Google Cloud AutoML Operators

The Google Cloud AutoML makes the power of machine learning available to you even if you have limited knowledge of machine learning. You can use AutoML to build on Google’s machine learning capabilities to create your own custom machine learning models that are tailored to your business needs, and then integrate those models into your applications and web sites.

Prerequisite Tasks

To use these operators, you must do a few things:

Creating Datasets

To create a Google AutoML dataset you can use AutoMLCreateDatasetOperator. The operator returns dataset id in XCom under dataset_id key.

airflow/providers/google/cloud/example_dags/example_automl_tables.pyView Source

create_dataset_task = AutoMLCreateDatasetOperator(
    task_id="create_dataset_task",
    dataset=DATASET,
    location=GCP_AUTOML_LOCATION,
    project_id=GCP_PROJECT_ID,
)

----------------

▶ **Given task A**
Rewrite the passage of the AutoML operators page that begins with the words containing "Google Cloud AutoML Operators" and ends with "and web sites.", putting "ML" wherever "machine learning" appears.
▶ **Given task B**
Translate this sentence from the AutoML operators page into French: "To create a Google AutoML dataset you can use AutoMLCreateDatasetOperator."

▶ **Data section**
----------------

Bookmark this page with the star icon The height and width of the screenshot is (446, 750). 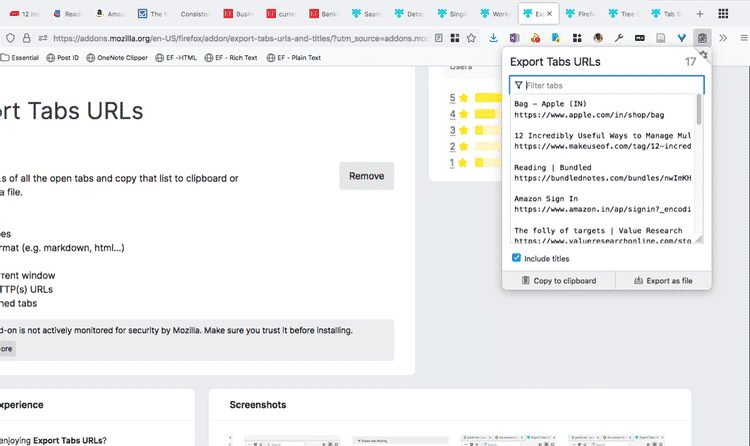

----------------

▶ **Expected answer A**
Google Cloud AutoML Operators

The Google Cloud AutoML makes the power of ML available to you even if you have limited knowledge of ML. You can use AutoML to build on Google’s ML capabilities to create your own custom ML models that are tailored to your business needs, and then integrate those models into your applications and web sites.

▶ **Expected answer B**
Pour créer un jeu de données Google AutoML, vous pouvez utiliser AutoMLCreateDatasetOperator.